ROW FORMAT SERDE 'org.apache.hadoop.hive.serde2.avro.AvroSerDe'
WITH SERDEPROPERTIES (
'avro.schema.literal' = '{
"name" : "Tweet",
"type" : "record",
"namespace" : "com.miguno.avro",
"fields" : [ {
"name" : "username",
"type" : "string"
}, {
"name" : "tweet",
"type" : "string"
}, {
"name" : "timestamp",
"type" : "long"
} ]
}'
)
STORED AS
INPUTFORMAT 'org.apache.hadoop.hive.ql.io.avro.AvroContainerInputFormat'
OUTPUTFORMAT 'org.apache.hadoop.hive.ql.io.avro.AvroContainerOutputFormat'
LOCATION '/avrotest/data/';
잘 적용된 결과 확인
OK
username string from deserializer
tweet string from deserializer
timestamp bigint
miguno Rock: Nerf paper, scissors is fine. 1366150681
BlizzardCS Works as intended.
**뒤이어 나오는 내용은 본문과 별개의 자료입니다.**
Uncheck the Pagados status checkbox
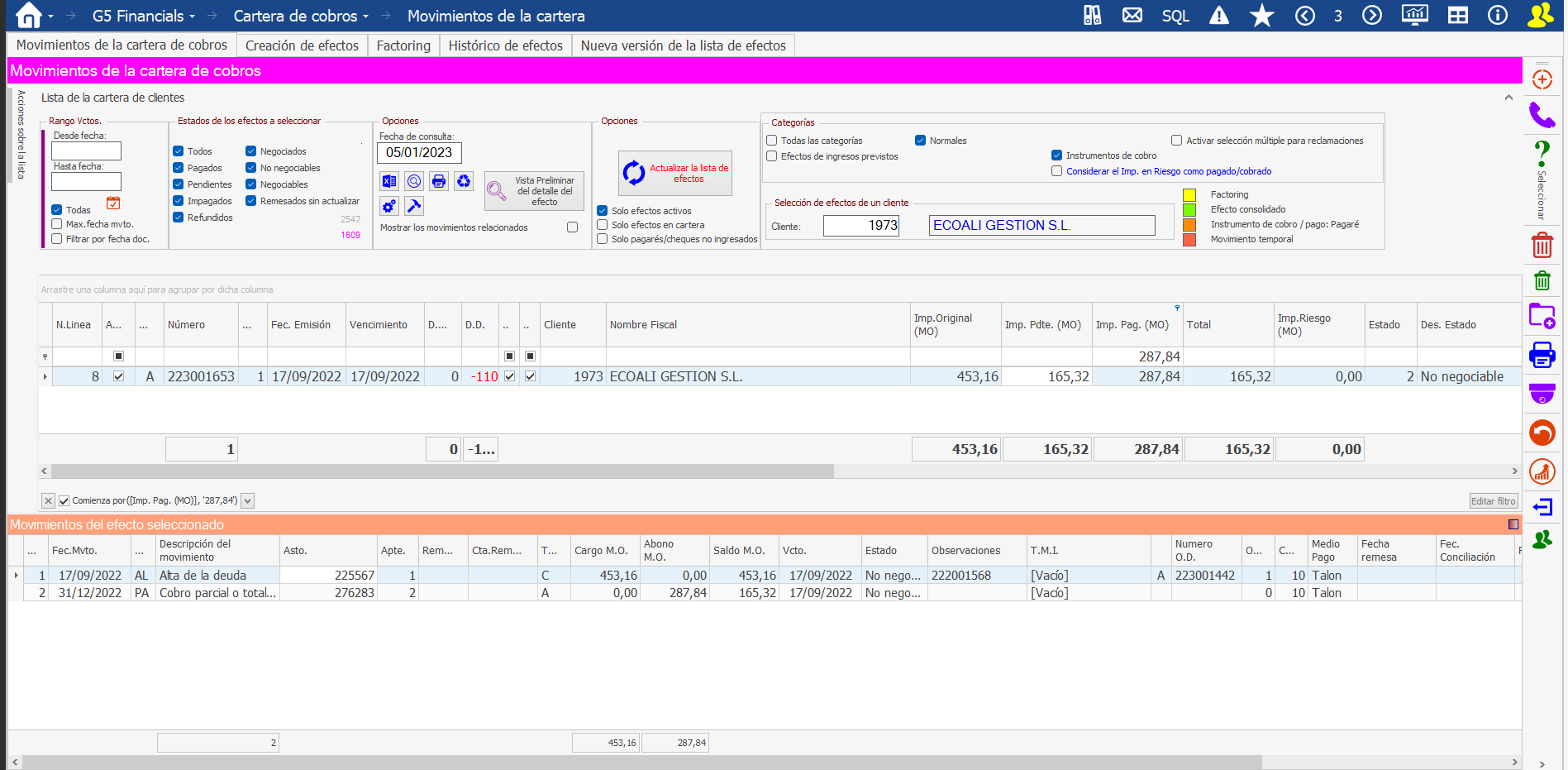Viewport: 1568px width, 770px height. (179, 168)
Terran is IMBA. 1366154481
DarkTemplar From the shadows I come! 1366154681
VoidRay Prismatic core online! 1366160000
VoidRay Fire at will, commander. 1366160010
DarkTemplar I am the blade of Shakuras! 1366174681
Immortal I return to serve! 1366175681
Immortal En Taro Adun! 1366176283
VoidRay There is no greater void than the one between your ears. 13661763
00
DarkTemplar I strike from the shadows! 1366184681
Time taken: 0.172 seconds, Fetched: 10 row(s)
아래는 테스트 중 나온 에러들 입니다
'avro.schema.url'을 'avro.schema.literal'로 바꾸는 것으로 해결 했습니다
url도 사용가능하러 같은데 어떤 경로를 넣어줘야 하는지는 Azure HDInsight에서 확인해 봐야 합니다
CREATE EXTERNAL TABLE tweets
COMMENT "A table backed by Avro data with the Avro schema stored in HDFS"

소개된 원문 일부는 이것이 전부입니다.